Die Website des Museums Schnütgen sowie zahlreicher anderer kulturellen Einrichtungen in Köln wird im Rahmen der digitalen Neuausrichung des Museumsdienstes Köln einer Neustrukturierung unterzogen - Foto: RBA
Museumsdienst Köln richtet sich digital neu aus
Der Museumdienst Köln will die Sammlungen am Museumsstandort Köln sichtbarer machen. Dafür soll eine umfangreiche Neustrukturierung der digitalen Auftritte sorgen. Im Auftrag der Stadt Köln hat das Team um Direktor Dr. Matthias Hamann eine digitale Neuausrichtung der Internet-Präsenzen initiiert, die verschiedene Schritte umfasst.

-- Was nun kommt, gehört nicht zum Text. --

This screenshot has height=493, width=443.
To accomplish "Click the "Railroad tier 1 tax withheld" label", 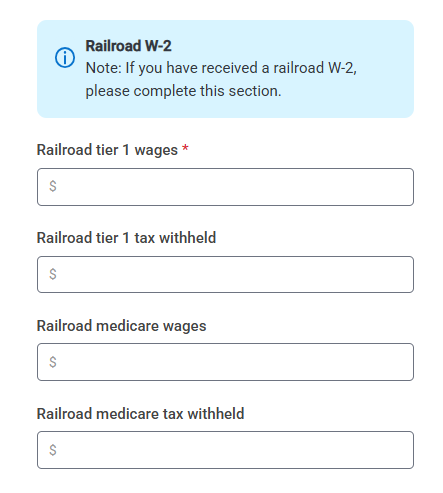I will (126, 238).
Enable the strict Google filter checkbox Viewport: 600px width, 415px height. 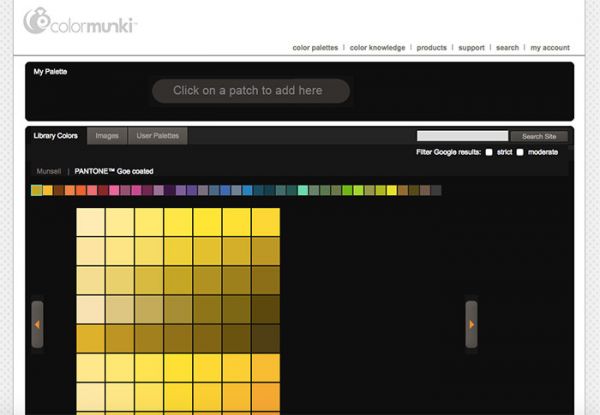point(489,152)
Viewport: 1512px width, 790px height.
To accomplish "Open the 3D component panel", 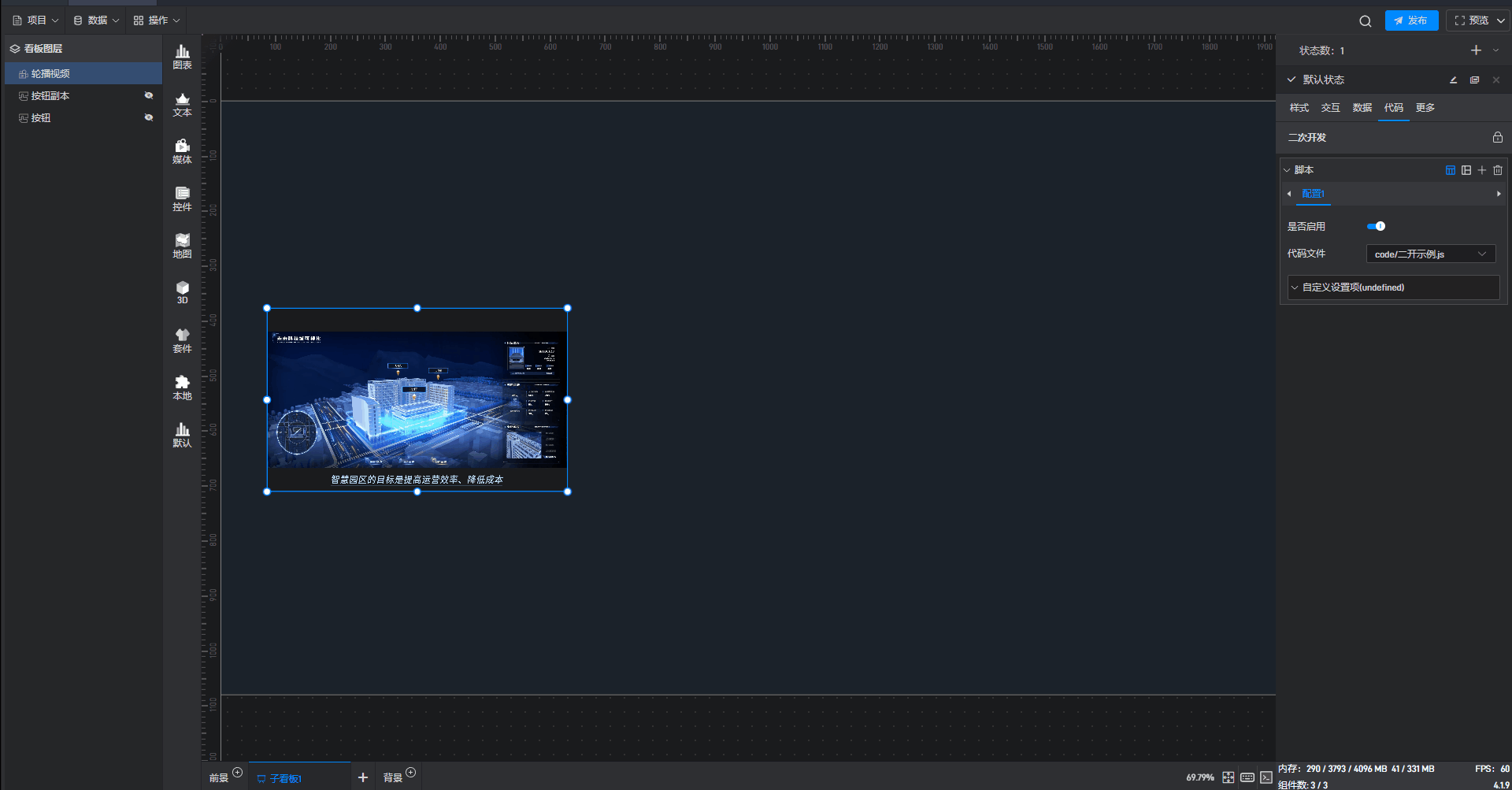I will click(x=182, y=292).
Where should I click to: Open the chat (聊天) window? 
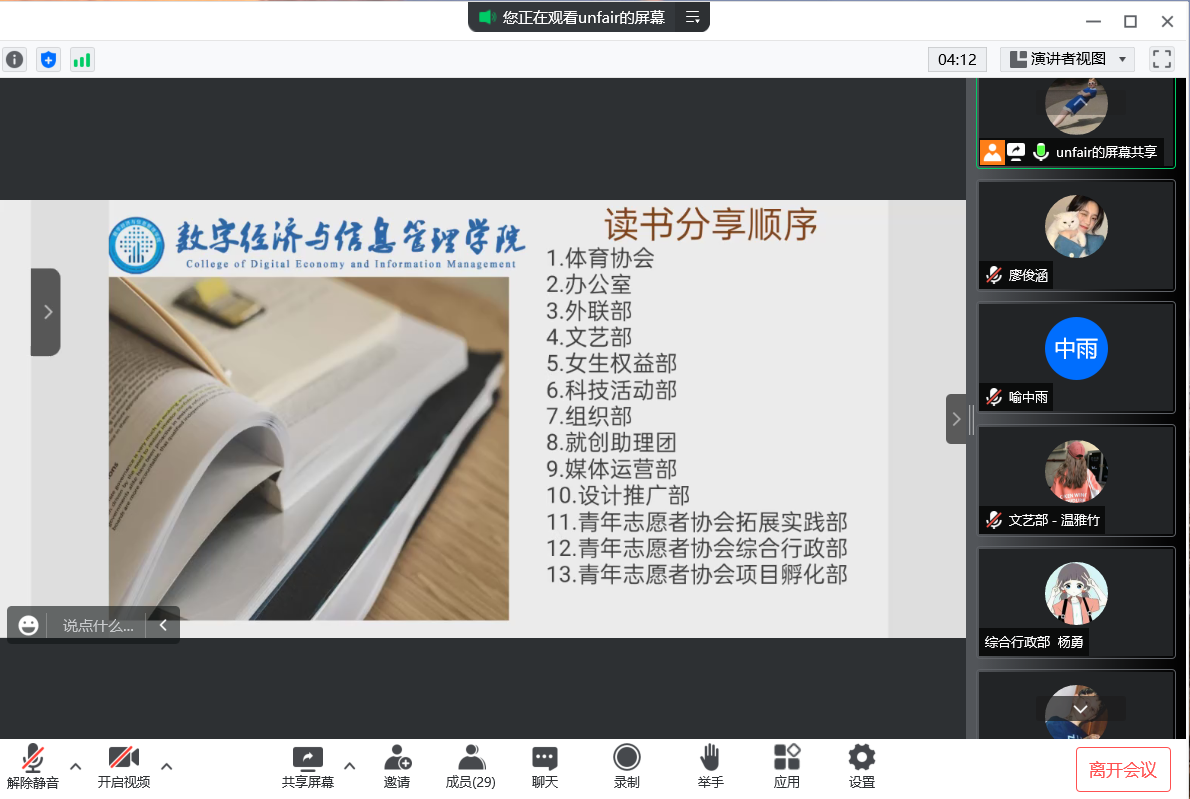[545, 766]
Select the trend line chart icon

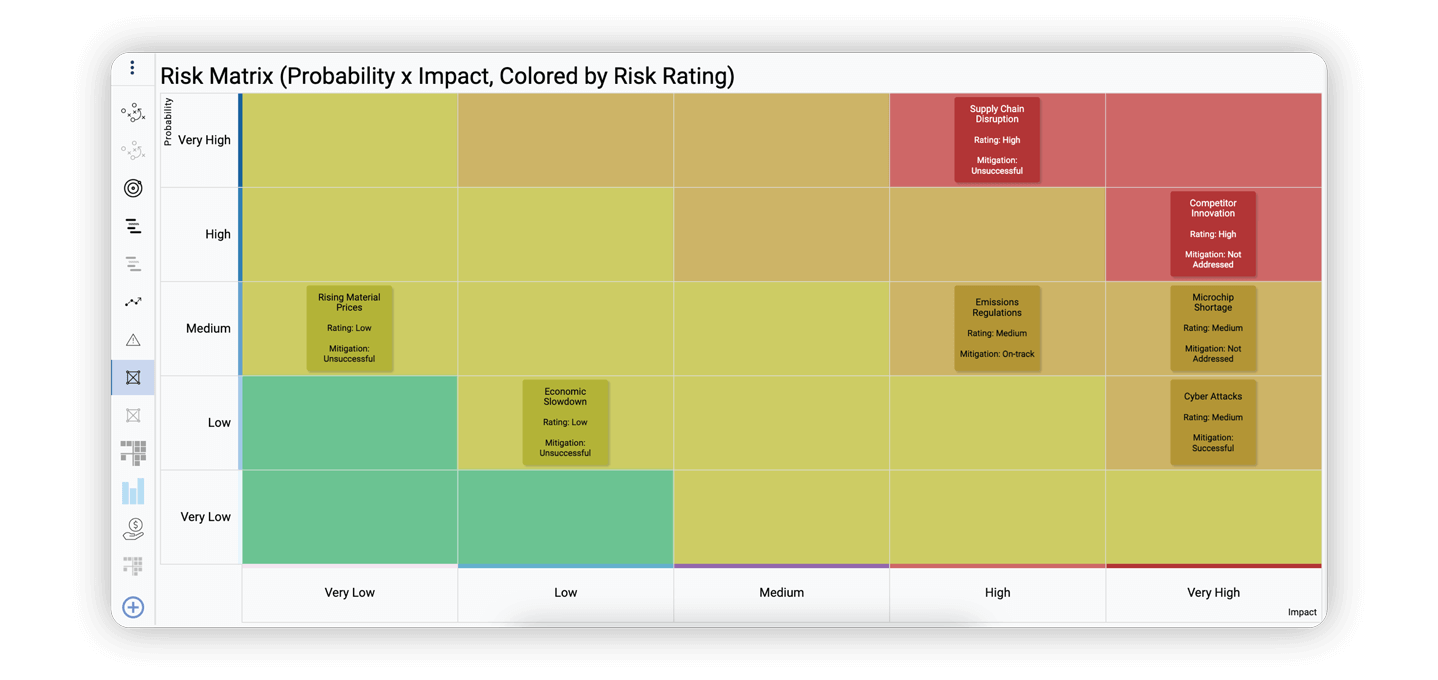click(133, 301)

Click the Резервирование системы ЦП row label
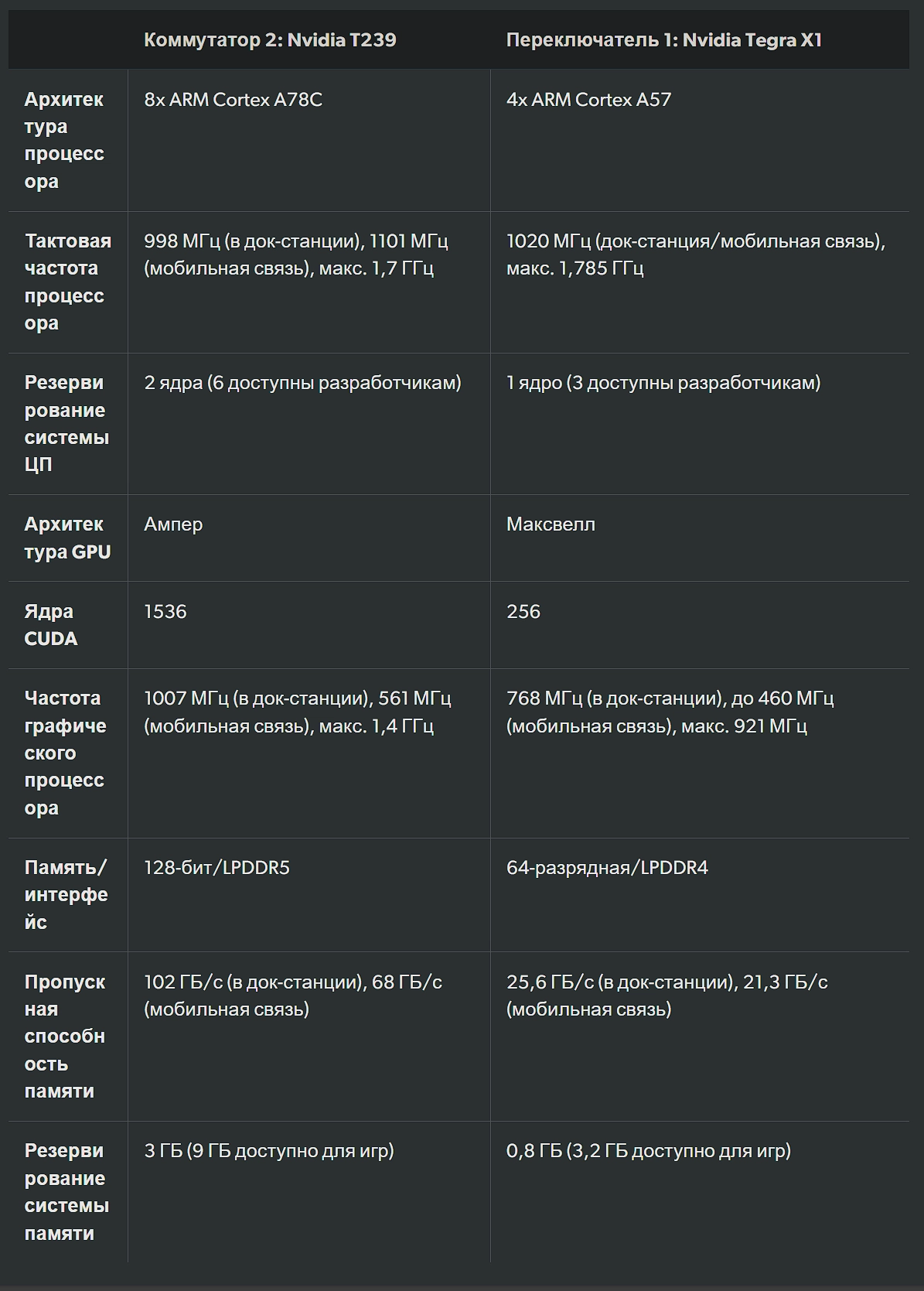pos(66,423)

Zunächst soll das Portal museen.koeln neu aufgesetzt werden. Der Fokus liegt dabei auf einem neuen UX-Konzept, Inhalten mit hohen multimedialem Anteil und der Anbindung von Services wie Online-Ticketing und Webshop. Das neue System wird auf TYPO3 basieren. Daran anknüpfend ist geplant, dass die Websites der städtischen Museen und museumsnahen Institutionen in die neue Multi-Instanz umziehen und in Teilen überarbeitet werden. Dazu gehören das Kölnische Stadtmuseum, das MAKK – Museum für Angewandte Kunst Köln, das Museum für Ostasiatische Kunst, das Museum Schnütgen, das NS-Dokumentationszentrum, das Rautenstrauch-Joest-Museum – Kulturen der Welt, das Römisch-Germanische Museum, die Artothek und die Kunst- und Museumsbibliothek.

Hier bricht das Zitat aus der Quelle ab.